You're re-encoing an already lossily encoded file? Or do you work with the original data files?
Depends but if I have the original source then I re-encode from that instead. A lot of Blurays to process again.

For the 264->265 I've found the quality comparison to be fantastic considering the size difference.
 
You're re-encoing an already lossily encoded file? Or do you work with the original data files?

I believe "original" files, as in, say, the Blu-Ray of a movie, are already lossy encodings of a master video file to which mere mortals never have access. So one way or the other, you're encoding from a non-exact source.

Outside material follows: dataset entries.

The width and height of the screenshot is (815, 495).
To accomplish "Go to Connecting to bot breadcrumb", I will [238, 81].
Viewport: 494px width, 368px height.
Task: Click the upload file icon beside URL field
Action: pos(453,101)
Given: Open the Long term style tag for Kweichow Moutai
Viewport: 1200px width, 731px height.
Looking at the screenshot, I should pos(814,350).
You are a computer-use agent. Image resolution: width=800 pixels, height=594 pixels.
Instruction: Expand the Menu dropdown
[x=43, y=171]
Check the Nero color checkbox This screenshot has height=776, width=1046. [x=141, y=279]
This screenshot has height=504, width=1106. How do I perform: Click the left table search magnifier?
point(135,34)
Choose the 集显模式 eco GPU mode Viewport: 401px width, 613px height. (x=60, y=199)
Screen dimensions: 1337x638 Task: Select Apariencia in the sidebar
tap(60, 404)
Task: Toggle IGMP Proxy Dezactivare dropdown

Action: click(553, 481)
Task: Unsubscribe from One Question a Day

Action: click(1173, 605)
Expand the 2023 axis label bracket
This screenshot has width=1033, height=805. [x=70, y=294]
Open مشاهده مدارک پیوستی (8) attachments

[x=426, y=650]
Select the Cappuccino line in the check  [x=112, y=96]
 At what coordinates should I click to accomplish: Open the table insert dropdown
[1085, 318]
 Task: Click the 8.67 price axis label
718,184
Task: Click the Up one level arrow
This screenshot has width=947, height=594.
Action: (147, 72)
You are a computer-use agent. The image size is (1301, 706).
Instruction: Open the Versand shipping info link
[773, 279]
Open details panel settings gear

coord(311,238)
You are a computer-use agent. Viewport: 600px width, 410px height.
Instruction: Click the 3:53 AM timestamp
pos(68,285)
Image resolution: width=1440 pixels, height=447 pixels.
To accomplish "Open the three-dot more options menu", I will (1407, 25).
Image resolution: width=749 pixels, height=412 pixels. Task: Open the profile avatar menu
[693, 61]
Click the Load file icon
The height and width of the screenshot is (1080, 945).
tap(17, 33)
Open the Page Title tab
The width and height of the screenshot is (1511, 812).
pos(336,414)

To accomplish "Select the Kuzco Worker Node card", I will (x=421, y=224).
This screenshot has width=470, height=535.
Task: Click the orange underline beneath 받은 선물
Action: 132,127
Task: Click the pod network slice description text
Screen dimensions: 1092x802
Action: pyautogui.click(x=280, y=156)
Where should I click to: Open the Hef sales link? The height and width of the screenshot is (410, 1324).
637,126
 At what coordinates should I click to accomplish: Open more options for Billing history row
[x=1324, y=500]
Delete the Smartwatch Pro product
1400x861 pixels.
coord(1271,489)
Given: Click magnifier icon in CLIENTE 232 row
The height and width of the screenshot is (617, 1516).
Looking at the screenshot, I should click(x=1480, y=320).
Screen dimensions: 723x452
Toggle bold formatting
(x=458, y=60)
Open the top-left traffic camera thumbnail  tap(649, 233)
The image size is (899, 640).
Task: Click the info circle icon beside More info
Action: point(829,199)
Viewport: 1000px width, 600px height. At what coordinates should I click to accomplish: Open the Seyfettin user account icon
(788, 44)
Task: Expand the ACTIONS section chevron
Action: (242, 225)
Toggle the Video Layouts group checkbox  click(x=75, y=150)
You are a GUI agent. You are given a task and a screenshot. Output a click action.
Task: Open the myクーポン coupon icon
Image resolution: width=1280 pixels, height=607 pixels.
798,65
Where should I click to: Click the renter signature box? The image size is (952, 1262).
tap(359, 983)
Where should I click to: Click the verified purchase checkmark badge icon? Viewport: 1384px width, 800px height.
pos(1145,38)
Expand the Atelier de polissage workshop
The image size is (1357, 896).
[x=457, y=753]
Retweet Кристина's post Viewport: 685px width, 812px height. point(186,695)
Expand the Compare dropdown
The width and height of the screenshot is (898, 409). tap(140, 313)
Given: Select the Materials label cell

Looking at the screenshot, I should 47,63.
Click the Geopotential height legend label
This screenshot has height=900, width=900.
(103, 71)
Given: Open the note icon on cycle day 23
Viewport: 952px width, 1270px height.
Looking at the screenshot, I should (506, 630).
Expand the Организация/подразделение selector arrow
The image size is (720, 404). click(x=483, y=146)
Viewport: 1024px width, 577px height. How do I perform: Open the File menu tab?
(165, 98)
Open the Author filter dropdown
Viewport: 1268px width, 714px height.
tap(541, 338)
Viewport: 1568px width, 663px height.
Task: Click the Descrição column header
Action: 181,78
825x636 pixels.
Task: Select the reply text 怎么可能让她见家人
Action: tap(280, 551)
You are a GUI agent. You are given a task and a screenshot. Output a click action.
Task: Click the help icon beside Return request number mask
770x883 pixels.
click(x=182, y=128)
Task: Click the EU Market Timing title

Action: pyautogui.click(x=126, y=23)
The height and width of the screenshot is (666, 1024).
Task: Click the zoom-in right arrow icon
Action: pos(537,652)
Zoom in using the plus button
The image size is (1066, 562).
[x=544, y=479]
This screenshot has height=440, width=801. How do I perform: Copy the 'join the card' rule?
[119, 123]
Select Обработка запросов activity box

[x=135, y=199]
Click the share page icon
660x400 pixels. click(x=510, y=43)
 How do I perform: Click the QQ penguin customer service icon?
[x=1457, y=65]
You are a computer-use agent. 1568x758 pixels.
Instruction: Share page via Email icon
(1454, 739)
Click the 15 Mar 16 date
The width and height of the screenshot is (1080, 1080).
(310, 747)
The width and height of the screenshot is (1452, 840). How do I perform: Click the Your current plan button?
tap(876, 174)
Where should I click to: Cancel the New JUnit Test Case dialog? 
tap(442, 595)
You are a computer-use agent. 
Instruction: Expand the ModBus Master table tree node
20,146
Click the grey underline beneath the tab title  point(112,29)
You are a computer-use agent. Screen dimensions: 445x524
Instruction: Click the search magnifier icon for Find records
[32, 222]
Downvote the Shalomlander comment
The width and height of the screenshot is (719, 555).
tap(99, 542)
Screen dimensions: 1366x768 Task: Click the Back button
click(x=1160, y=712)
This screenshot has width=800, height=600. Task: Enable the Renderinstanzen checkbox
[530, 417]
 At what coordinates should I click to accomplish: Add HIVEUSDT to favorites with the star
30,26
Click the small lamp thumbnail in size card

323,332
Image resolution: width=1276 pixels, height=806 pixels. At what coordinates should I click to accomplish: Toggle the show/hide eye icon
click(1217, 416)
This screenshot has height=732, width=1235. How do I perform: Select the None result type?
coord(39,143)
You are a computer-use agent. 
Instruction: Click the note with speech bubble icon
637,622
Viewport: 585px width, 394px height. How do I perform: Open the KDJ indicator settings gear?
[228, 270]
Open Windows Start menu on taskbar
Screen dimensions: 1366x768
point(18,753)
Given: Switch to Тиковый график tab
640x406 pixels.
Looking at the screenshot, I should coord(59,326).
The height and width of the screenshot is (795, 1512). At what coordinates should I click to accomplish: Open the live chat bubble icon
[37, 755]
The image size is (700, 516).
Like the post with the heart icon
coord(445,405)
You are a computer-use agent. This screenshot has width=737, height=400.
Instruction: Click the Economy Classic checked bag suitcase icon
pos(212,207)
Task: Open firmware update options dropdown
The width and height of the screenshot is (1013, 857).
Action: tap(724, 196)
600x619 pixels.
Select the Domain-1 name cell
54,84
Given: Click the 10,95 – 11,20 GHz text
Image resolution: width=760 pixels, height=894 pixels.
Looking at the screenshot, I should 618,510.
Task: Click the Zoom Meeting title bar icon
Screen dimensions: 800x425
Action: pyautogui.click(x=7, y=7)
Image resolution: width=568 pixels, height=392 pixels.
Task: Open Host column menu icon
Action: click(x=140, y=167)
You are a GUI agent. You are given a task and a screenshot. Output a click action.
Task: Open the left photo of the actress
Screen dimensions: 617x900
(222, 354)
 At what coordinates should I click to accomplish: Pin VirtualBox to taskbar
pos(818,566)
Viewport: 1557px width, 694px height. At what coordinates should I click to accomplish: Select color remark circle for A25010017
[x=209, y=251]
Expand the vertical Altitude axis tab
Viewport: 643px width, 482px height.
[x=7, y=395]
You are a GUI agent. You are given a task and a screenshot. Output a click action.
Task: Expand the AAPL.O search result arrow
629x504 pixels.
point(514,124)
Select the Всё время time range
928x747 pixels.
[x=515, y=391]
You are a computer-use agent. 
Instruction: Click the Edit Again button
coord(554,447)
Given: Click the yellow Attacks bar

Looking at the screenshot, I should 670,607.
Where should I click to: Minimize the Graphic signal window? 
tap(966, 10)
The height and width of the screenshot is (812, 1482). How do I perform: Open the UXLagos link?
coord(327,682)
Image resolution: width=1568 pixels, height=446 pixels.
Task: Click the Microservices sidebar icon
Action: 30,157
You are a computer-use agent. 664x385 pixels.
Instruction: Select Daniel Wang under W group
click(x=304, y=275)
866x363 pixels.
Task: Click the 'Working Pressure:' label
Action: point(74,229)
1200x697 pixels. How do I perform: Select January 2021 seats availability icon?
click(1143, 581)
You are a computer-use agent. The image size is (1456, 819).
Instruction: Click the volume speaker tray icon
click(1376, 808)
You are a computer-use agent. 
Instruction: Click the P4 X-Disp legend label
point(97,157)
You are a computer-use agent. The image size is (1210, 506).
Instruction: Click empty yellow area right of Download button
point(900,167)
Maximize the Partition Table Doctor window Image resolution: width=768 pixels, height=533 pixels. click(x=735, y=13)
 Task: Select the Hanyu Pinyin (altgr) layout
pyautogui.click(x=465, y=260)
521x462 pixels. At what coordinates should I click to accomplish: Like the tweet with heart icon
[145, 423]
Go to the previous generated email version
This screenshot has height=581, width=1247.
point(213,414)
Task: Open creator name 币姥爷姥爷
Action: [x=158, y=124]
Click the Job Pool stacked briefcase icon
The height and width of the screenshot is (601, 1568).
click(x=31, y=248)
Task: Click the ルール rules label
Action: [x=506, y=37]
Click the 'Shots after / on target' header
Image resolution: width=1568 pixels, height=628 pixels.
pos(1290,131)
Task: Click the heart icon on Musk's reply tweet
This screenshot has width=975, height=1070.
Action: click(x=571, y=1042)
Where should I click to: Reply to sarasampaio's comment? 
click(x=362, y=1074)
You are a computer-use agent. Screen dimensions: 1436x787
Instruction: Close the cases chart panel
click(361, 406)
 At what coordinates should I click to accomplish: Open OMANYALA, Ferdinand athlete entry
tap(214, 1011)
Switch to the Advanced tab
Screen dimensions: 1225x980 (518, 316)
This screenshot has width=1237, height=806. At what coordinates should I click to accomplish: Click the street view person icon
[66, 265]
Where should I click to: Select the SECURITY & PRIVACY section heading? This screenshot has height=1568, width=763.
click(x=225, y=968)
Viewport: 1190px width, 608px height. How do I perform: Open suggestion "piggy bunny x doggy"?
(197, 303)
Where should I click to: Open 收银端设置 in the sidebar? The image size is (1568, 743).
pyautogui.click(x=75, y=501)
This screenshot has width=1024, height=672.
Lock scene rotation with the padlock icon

This doesn't necessarily apply to personal videos, if your camera supports lossless recording. But that would probably be pointless with any recording equipment worth less than a few thousand dollars.
 
If you make your own videos, you might record with frame-by-frame lossy compression. Well, I don't know what cameras do this and what kind of storage they use but there's h264 for video stored as a series of still images and the historical MJPEG, with some MPEG stuff in between.
 
I've already started to move to h265 for my server, converting some of the larger x264's to x265 resulting in about half the size. Considering all the data is mirrored on my server, going from 25Gb to 12Gb nets me 25Gb space. My main HTPC is fine with CPU-decoding in Kodi (A6-3650) but of course my E-350 has a fit.

I'd much rather stay with an APU though, or an Intel iGPU decode.


Have you tried strongene's OpenCL decoder for AMD GPUs with your A6? I know the E-350 is just way too old to support it (DX10 era), but if this decoder works well, then a Beema/Mullins solution might be the cheapest and lowest-power x86 solution for H265 decoding.
 
Have you tried strongene's OpenCL decoder for AMD GPUs with your A6? I know the E-350 is just way too old to support it (DX10 era), but if this decoder works well, then a Beema/Mullins solution might be the cheapest and lowest-power x86 solution for H265 decoding.
Would that automatically work irrespective of the client used? I believe Kodi would need to support this in the software.
 
Have you tried strongene's OpenCL decoder for AMD GPUs with your A6? I know the E-350 is just way too old to support it (DX10 era), but if this decoder works well, then a Beema/Mullins solution might be the cheapest and lowest-power x86 solution for H265 decoding.

It does have a DX11 GPU, Radeon HD 6000 VLIW5 era. Pretty close to Richland APU, which are Radeon HD 6000 VLIW4 ; or architecturally, its mostly identical to the A6-3650.
Of course the E-350 might be lacking in CPU, GPU or bandwith for the task but it would be interesting to try.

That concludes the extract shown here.